Methods: Results of 106 consecutive rectus femoris flaps for groin wound reconstruction performed at a single institution over a 10-year period were retrospectively reviewed. From this cohort, 76 were identified as unilateral flaps, and 20 of these patients were successfully consented for post-operative testing of thigh function. Testing included both a subjective questionnaire eliciting patient ratings of post-operative thigh strength, and objective muscle strength testing. An isometric dynamometer was used to test true quadriceps muscle strength, measured as peak torque generated, for both the operative thigh and the non-operative thigh. Furthermore, all patients were tested for time required to complete five consecutive sit to stand exercises. An age and sex-matched control group of 20 subjects with no operative history or known discrepancy of thigh strength underwent similar testing.
Results: Operative subjects tested (mean age 72) were an average of 33.2 months post-operative. Dynamometer studies showed a mean non-operative thigh peak torque generated of 135.3 foot-lbs, and a mean operative thigh peak torque of 104.7 foot-lbs, for a percent difference in isometric knee extensor strength of 21%, favoring the non-operative thigh. Mean % difference in isometric knee extensor strength in the control group comparing dominant to nondominant thighs was 17.3% (p=.77), favoring the dominant leg. There was a difference, however, in mean time to 5 consecutive squatting to standing exercises (18.7 seconds for operative group vs. 6.9 seconds for non-operative group; p = .02). On questionnaire, operative subjects rated post-operative leg strength a mean of 4.83 out of 10, compared to pre-operative strength.

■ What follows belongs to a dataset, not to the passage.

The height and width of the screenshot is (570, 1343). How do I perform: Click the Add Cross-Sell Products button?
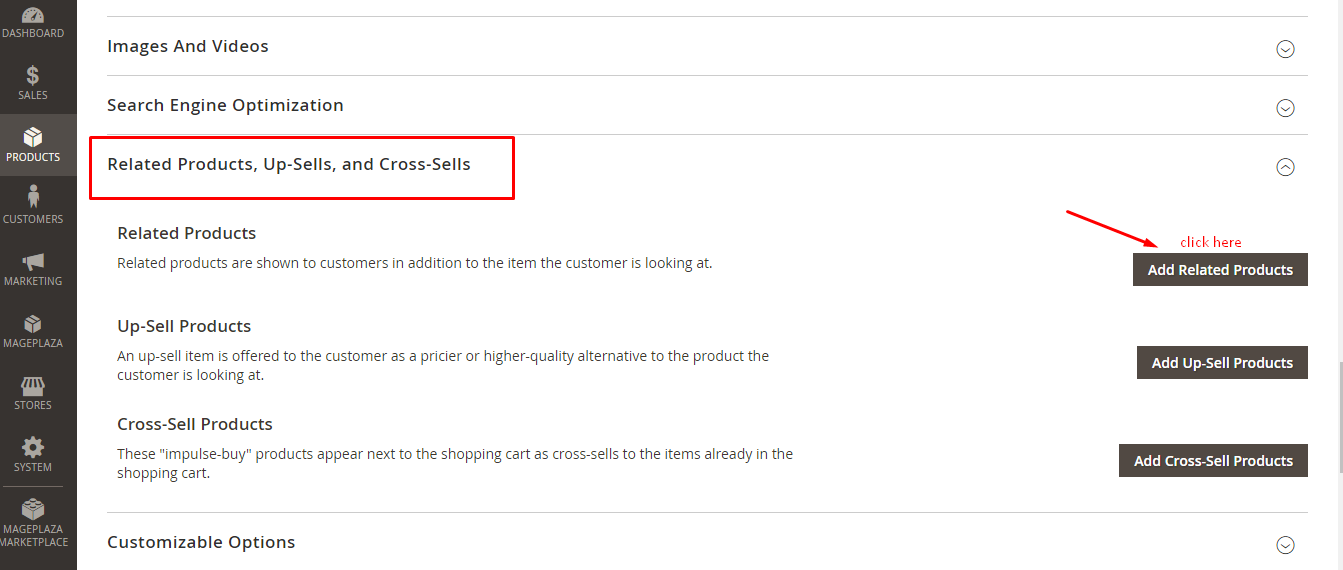(1213, 461)
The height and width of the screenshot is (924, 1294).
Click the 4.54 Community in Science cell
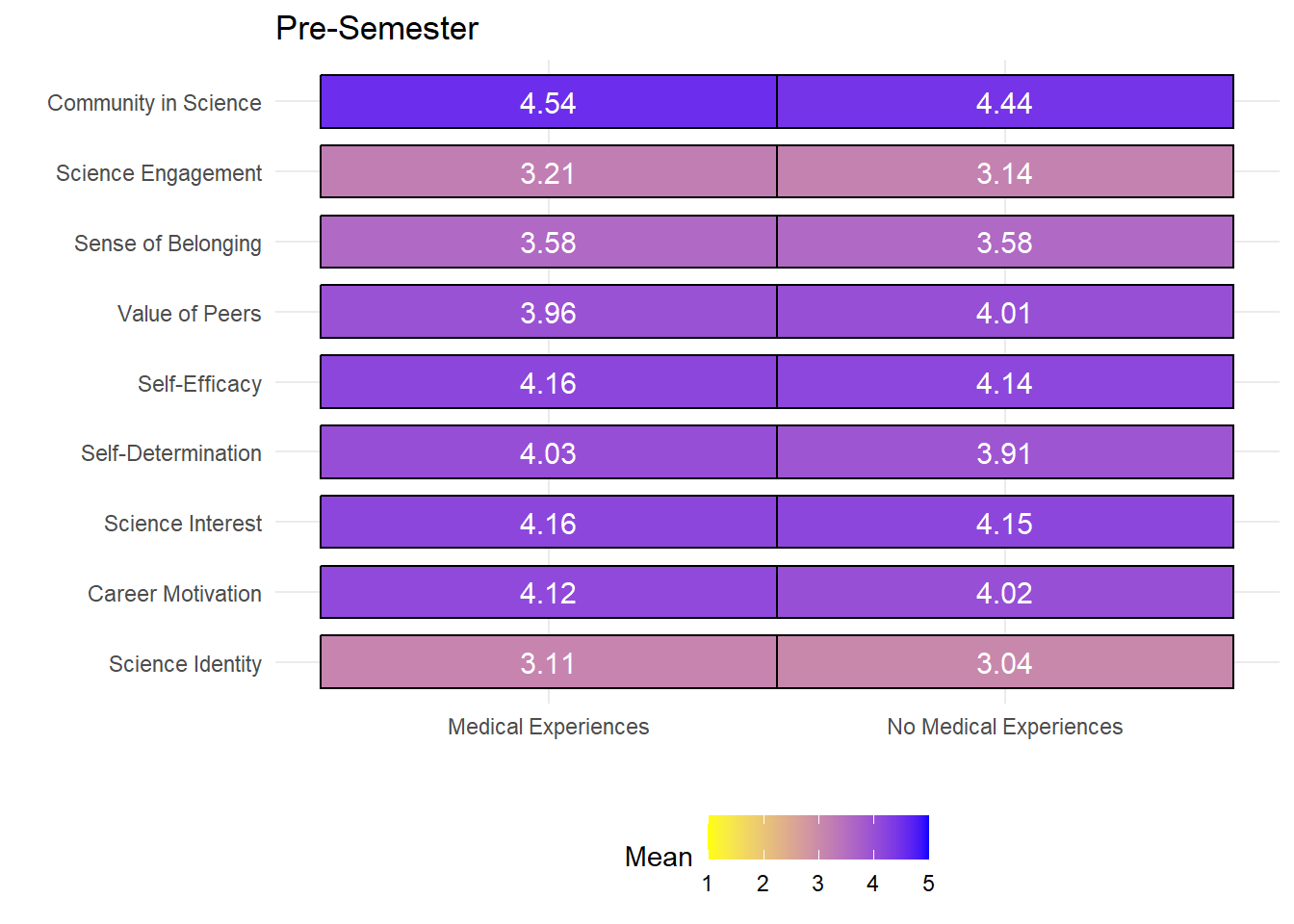(549, 102)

Further, they rated operative leg strength 5.5 out of 10 compared to strength of the non-operative leg.
Conclusions: Patients undergoing harvest of the rectus femoris muscle as a myofascial flap for complex groin wound reconstruction did exhibit a lower peak torque generated by the operative leg relative to the non-operative leg. However, a similar difference in thigh strength was observed in the matched control cohort, where both legs were non-operative. Thus, there is little isolated deficit in quadriceps strength as a result of rectus femoris harvest. Interestingly, subjective questionnaires regarding post-operative function demonstrated that patient’s perceived deficits are greater than actual measured deficits. They rated their ability to perform the majority of basic daily physical activities as average; however, our results indicate that harvest of this muscle results in little functional deficit.